Amnesty calls for refugee support in Uganda
Drastic underfunding hitting people fleeing conflict in South Sudan
By Halima Athumani
KAMPALA, Uganda (AA) - Uganda needs more help from the international community in dealing with huge numbers of refugees from South Sudan, Amnesty International said Monday.
Wealthy nations are failing to meet their obligation to support refugees fleeing civil war, the rights group said in a report ahead of a high-level donor summit this week in Kampala that aims to raise $8 billion over the next four years.
Muthoni Wanyeki, Amnesty’s regional director, said Uganda was “under incredible strain as funds dry up and thousands continue to cross from South Sudan every day.”
More than 950,000 people have fled south to Uganda from South Sudan in recent months -- most of them women and children -- but many refugee camps lack basic services such as food, water and shelter.

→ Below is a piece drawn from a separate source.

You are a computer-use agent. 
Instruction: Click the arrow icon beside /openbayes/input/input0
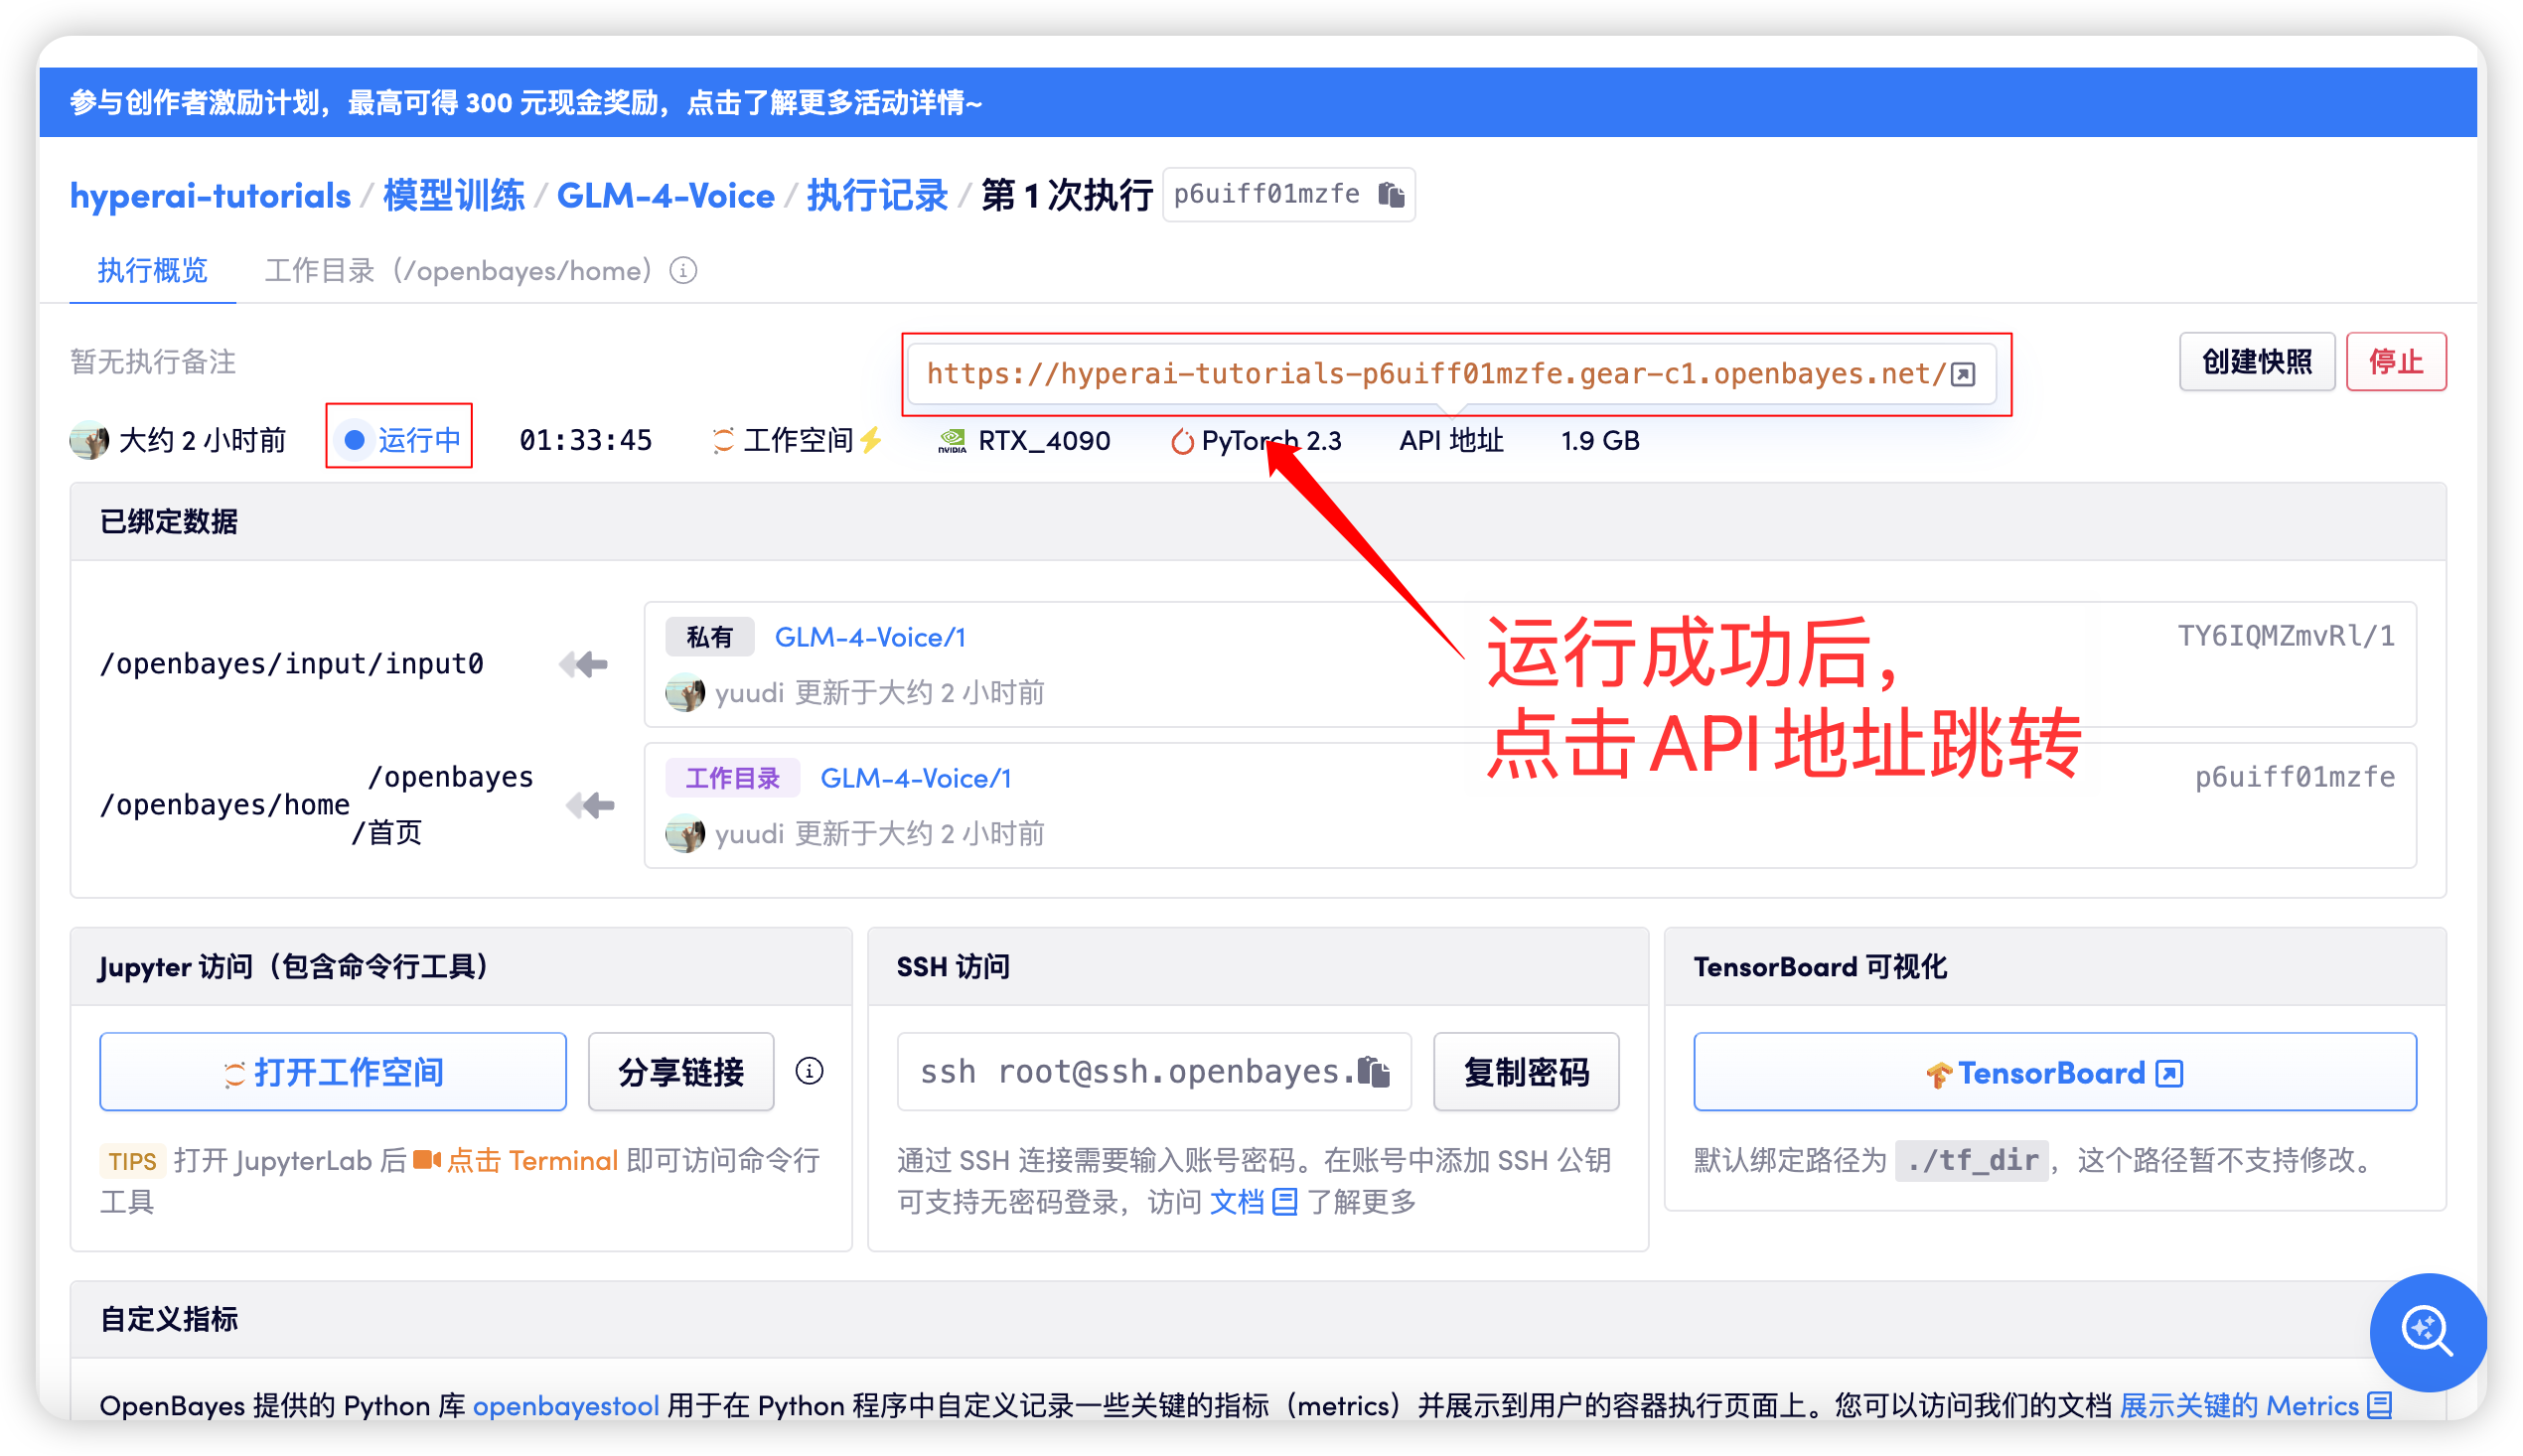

“These refugees must not become the latest victims of a collective and shameful failure of international cooperation,” Wanyeki said, calling on donors such as the U.S., EU, Canada, China and Japan, to provide “timely funding for refugees’ immediate and long-term needs.”
Anadolu Agency recently visited some of the refugee settlements and found shortages due funding shortfalls.
Odaru Judith, a senior nursing officer in Adjumani, said just six midwives staffed the hospital’s labour, general, post-natal and family planning services. The number of babies delivered a month has risen from 29 to 75 since the influx of refugees, she said.
“Our general ward only has ten beds, the labour room is so squeezed with one bed yet at times you have three deliveries at a time,” she told Anadolu Agency.
Tens of thousands have been killed and close to 1.8 million forced into exile since South Sudan’s on-off conflict began in December 2013.
Amnesty said only 18 percent of the required funding for South Sudanese refugees in Uganda had been met as of May.
UN agencies have since appealed for more than $1.4 billion to provide vital support by the end of the year.
Musa Ecweru, minister for refugees, told Anadolu Agency: “We want the international community to lift the pressure and repair the damage the refugees are putting on the limited resources in the communities that host them.”